Exercise details.
Locate every line in the records below that holds the word "icon" and return each one.

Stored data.
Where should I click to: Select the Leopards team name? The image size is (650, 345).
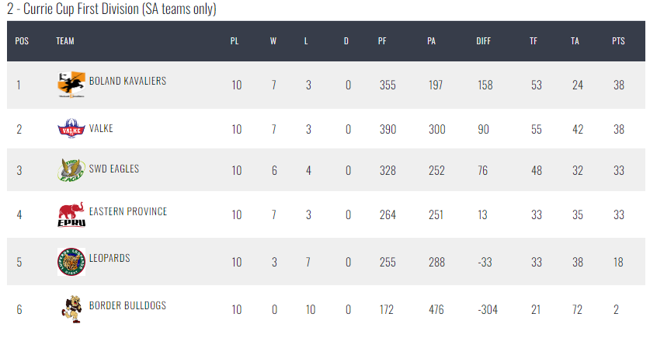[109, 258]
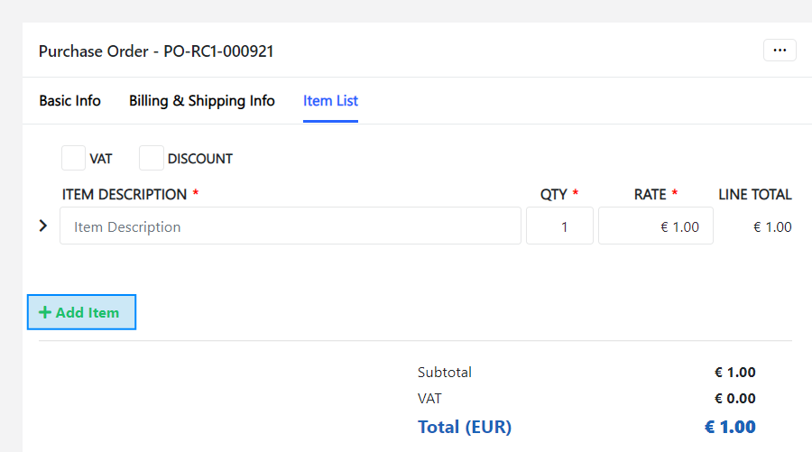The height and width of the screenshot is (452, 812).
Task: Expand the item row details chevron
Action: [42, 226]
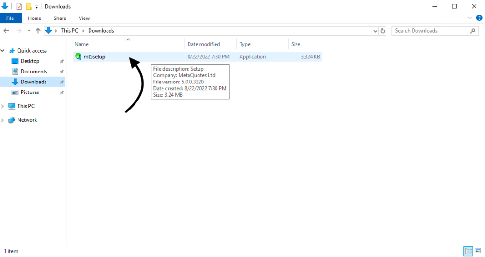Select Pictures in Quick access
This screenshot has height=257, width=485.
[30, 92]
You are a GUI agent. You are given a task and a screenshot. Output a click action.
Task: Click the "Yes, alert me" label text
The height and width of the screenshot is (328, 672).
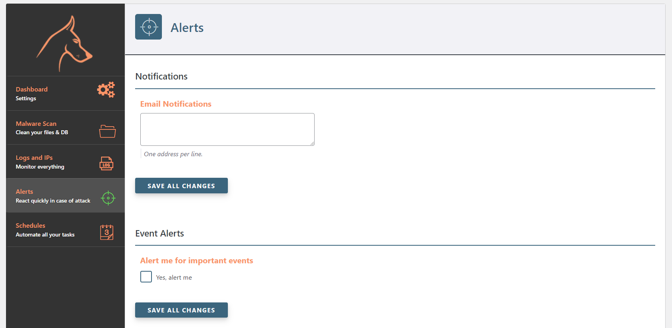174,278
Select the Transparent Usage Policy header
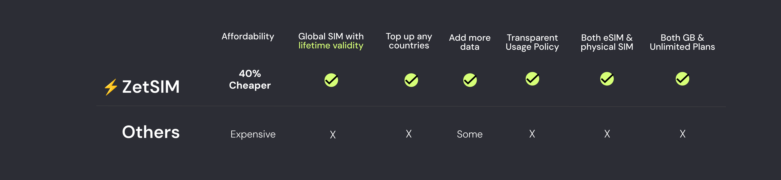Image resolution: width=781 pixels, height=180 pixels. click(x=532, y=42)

--

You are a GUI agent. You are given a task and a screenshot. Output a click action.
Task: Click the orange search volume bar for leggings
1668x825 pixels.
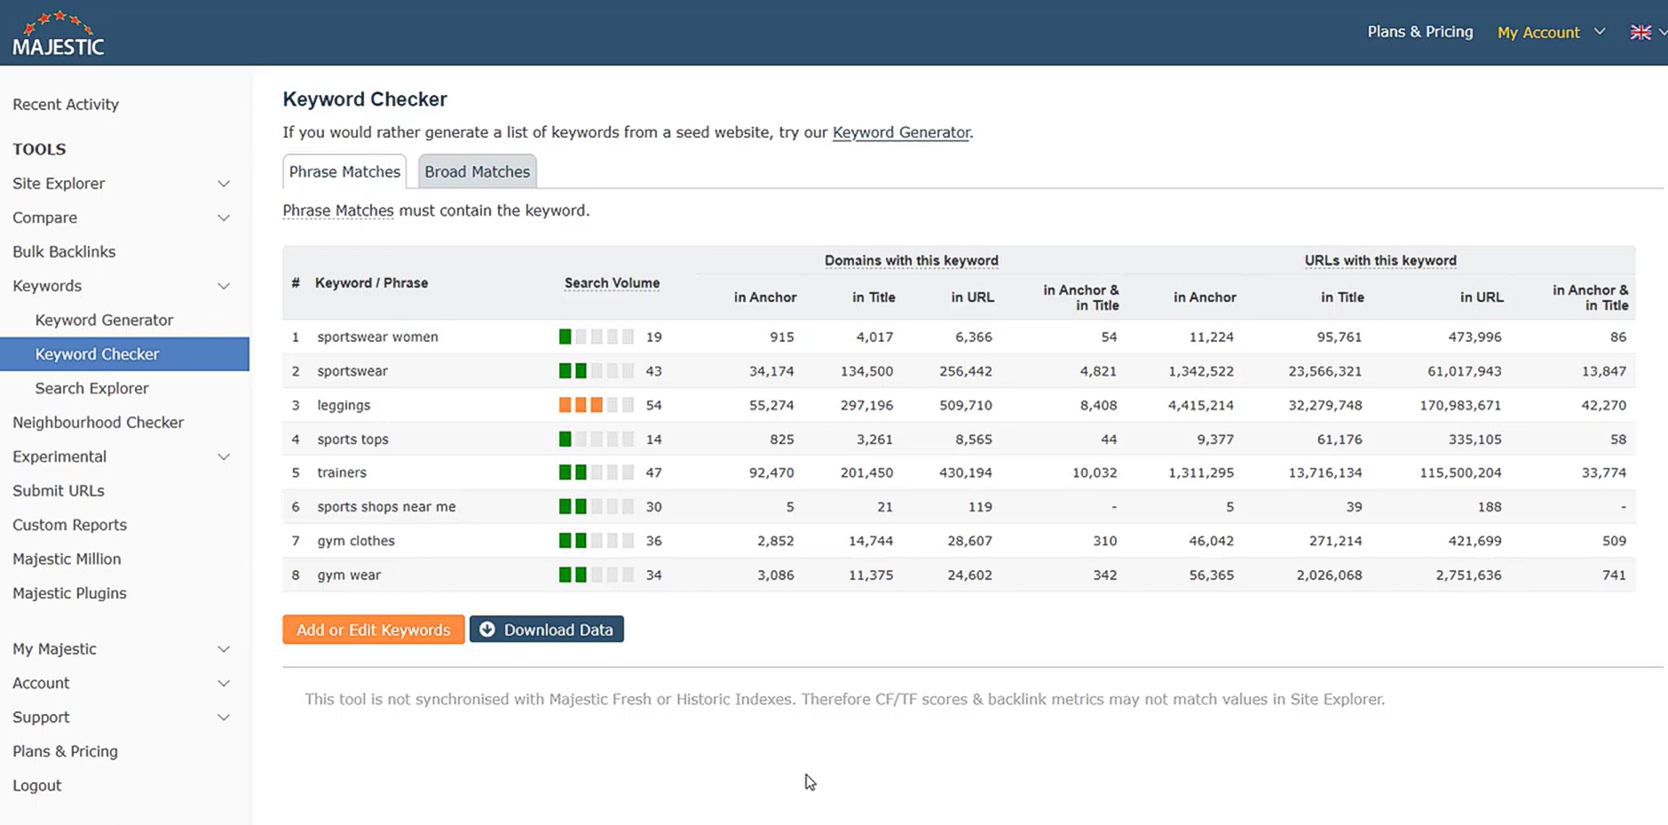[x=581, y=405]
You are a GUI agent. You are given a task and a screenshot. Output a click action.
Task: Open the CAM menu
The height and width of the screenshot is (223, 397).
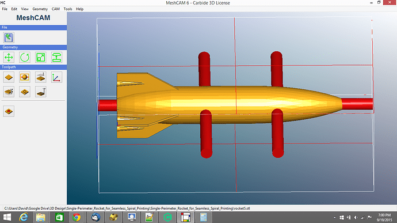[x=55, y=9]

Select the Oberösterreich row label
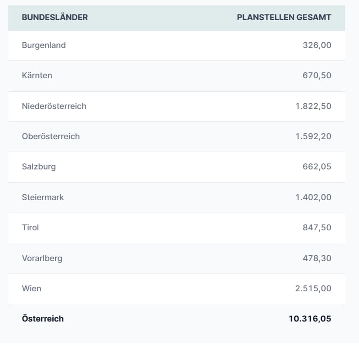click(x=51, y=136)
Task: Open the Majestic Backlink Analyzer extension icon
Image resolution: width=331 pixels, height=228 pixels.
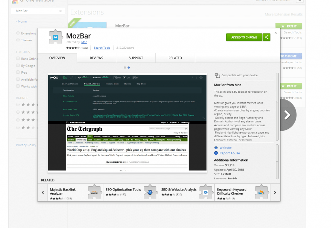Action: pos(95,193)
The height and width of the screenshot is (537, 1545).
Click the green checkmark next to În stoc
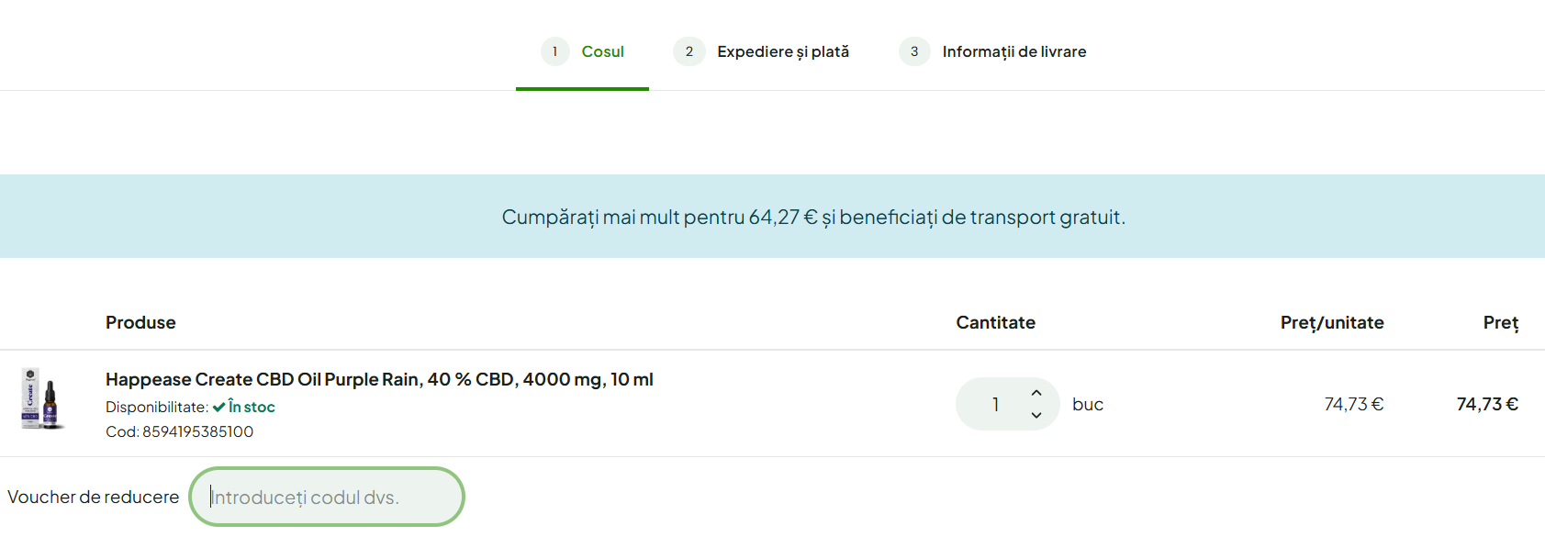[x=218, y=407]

---

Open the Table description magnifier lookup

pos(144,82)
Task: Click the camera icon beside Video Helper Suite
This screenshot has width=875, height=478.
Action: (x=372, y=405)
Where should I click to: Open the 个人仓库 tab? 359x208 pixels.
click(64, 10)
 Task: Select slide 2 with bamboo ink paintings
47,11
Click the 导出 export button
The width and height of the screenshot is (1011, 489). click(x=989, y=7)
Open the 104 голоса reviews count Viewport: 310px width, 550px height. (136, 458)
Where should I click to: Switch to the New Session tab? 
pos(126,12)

Response to the exercise.
Task: Open the Majestic Backlink Analyzer extension icon
Task: Click the camera icon beside Video Helper Suite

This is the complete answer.